Education

Chicago professor, formerly of UNC, resigns amid sexual misconduct investigation

In an undated handout photo, Dr. Jason Lieb, a prominent molecular biologist at the University of Chicago. Lieb resigned in February 2016 after a university recommendation that he be fired for violating the school’s sexual misconduct policy.
In an undated handout photo, Dr. Jason Lieb, a prominent molecular biologist at the University of Chicago. Lieb resigned in February 2016 after a university recommendation that he be fired for violating the school’s sexual misconduct policy. (Donn Young via The New York Times)

A prominent molecular biologist at the University of Chicago has resigned after a university recommendation that he be fired for violating the school’s sexual misconduct policy. He previously faced allegations of sexual harassment or misconduct while working at the University of North Carolina.

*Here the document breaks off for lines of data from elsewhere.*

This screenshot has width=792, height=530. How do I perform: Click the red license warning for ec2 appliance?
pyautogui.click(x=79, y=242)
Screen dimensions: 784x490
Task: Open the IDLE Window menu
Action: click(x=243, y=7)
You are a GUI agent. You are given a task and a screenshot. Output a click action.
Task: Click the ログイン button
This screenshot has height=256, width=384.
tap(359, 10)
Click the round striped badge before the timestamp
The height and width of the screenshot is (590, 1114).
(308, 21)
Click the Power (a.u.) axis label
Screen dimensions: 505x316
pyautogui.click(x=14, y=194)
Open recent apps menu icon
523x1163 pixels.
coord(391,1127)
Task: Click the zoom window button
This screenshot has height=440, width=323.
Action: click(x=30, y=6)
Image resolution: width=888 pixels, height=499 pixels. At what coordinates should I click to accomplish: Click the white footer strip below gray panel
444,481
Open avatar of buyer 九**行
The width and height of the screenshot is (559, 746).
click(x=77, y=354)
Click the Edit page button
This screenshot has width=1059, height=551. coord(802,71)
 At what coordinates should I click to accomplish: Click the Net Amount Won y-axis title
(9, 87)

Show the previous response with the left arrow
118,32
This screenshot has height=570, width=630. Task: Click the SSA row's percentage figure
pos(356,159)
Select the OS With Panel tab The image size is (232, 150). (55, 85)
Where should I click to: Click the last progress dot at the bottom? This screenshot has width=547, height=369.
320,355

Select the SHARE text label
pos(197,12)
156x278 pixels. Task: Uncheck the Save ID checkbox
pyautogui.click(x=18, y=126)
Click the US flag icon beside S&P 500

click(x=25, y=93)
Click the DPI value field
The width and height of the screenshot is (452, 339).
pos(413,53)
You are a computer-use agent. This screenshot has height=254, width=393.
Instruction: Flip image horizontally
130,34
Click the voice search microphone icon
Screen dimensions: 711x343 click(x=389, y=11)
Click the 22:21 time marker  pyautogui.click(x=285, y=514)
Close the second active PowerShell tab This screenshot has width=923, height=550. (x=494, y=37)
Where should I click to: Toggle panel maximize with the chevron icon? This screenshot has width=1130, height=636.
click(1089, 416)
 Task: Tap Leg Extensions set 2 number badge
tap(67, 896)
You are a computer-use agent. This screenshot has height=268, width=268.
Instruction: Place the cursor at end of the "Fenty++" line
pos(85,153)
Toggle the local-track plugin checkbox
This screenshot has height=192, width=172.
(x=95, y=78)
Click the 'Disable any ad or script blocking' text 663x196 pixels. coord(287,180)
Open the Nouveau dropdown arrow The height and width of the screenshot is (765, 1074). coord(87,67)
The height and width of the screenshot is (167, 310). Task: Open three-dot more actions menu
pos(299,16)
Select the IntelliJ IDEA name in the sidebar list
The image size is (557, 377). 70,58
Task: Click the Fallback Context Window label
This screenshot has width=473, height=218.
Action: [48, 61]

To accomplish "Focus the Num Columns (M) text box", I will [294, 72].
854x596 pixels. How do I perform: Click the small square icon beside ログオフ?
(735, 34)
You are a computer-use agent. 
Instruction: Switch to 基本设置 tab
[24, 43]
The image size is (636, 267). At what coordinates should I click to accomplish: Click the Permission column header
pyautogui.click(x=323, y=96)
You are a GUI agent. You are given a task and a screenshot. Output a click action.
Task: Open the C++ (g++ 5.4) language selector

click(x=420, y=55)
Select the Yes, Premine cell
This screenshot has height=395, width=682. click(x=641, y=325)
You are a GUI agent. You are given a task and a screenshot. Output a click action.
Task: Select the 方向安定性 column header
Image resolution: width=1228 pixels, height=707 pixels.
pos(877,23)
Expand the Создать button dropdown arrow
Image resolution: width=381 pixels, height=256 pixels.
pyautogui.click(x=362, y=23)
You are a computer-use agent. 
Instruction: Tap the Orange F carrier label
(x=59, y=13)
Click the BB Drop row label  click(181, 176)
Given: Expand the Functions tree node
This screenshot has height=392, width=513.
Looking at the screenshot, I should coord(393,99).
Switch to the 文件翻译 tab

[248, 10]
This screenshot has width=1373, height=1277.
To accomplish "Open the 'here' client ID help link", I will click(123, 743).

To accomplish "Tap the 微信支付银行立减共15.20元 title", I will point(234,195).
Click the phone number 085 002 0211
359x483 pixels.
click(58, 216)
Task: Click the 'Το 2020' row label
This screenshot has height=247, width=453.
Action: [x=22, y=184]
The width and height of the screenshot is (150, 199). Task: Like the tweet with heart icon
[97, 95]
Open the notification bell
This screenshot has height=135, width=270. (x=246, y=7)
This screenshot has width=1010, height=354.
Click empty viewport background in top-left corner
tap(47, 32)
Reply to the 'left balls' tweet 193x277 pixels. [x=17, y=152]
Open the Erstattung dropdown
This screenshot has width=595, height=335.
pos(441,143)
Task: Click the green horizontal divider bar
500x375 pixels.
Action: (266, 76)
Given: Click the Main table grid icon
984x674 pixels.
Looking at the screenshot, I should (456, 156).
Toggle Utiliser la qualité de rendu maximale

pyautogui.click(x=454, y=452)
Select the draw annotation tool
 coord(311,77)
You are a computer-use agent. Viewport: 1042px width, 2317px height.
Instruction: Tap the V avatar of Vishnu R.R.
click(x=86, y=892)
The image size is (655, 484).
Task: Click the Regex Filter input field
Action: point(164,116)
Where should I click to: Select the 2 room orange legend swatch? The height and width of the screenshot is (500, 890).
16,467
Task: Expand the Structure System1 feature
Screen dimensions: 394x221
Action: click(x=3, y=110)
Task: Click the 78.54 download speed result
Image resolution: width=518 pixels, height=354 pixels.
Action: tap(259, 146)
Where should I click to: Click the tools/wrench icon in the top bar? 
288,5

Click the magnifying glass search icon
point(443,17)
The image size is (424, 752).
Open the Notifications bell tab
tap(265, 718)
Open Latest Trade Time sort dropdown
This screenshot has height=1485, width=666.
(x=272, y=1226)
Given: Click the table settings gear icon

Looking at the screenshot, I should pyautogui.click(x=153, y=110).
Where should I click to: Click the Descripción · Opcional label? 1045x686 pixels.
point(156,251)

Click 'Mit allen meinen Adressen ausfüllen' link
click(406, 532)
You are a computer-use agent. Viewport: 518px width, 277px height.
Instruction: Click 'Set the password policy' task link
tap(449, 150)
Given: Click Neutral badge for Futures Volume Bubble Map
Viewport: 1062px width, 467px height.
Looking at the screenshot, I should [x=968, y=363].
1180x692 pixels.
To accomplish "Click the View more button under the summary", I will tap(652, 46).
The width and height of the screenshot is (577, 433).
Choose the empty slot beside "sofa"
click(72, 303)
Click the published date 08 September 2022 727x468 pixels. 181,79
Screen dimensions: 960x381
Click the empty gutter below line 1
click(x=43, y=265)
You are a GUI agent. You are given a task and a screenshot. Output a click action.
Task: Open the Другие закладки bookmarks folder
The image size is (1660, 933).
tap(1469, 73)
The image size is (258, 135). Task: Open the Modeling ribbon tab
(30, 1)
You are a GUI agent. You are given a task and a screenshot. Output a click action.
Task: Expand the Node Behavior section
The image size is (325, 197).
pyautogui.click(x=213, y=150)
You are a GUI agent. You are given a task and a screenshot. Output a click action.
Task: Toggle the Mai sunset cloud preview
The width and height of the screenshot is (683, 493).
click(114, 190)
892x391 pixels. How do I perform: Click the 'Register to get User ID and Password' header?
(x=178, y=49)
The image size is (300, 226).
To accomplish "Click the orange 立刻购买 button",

Jason Lieb’s resignation comes amid calls for universities to be more transparent about sexual harassment in their science departments, where women account for only one-quarter of senior faculty jobs.

Lieb made unwelcome sexual advances to several female graduate students at an off-campus retreat of the molecular biosciences division, according to a university investigation report obtained by The New York Times, and engaged in sexual activity with a student who was “incapacitated due to alcohol and therefore could not consent.”

Lieb, who has received millions of dollars in federal grants over the past decade, did not respond to requests for comment.

“In light of the severity and pervasiveness of Professor Lieb’s conduct, and the broad, negative impact the conduct has had on the educational and work environment of students, faculty and staff, I recommend that the university terminate Professor Lieb’s academic appointment,” reads the report, signed by Sarah Wake, assistant provost and director of the office for equal opportunity programs.

Lieb stepped down last month before any action was taken.

Before he was hired at the University of Chicago, molecular biologists on the faculty there and at other academic institutions received emails from an anonymous address stating that Lieb had faced allegations of sexual harassment or misconduct at previous jobs at Princeton and the University of North Carolina.

“Both U.N.C. and Princeton launched investigations,” the email read.

Yoav Gilad, a molecular biologist at Chicago who was on the committee that advocated hiring Lieb, said he and his fellow faculty members knew that in February 2014 Lieb had abruptly resigned from Princeton, just seven months after having been recruited from UNC to run a high-profile genomics institute.

But Gilad said that when it was contacted, Princeton said there had been no sexual harassment investigation of Lieb while he was there. He said efforts to find out more about what prompted Lieb’s departure proved fruitless. A Princeton spokeswoman said the school does not comment on personnel matters.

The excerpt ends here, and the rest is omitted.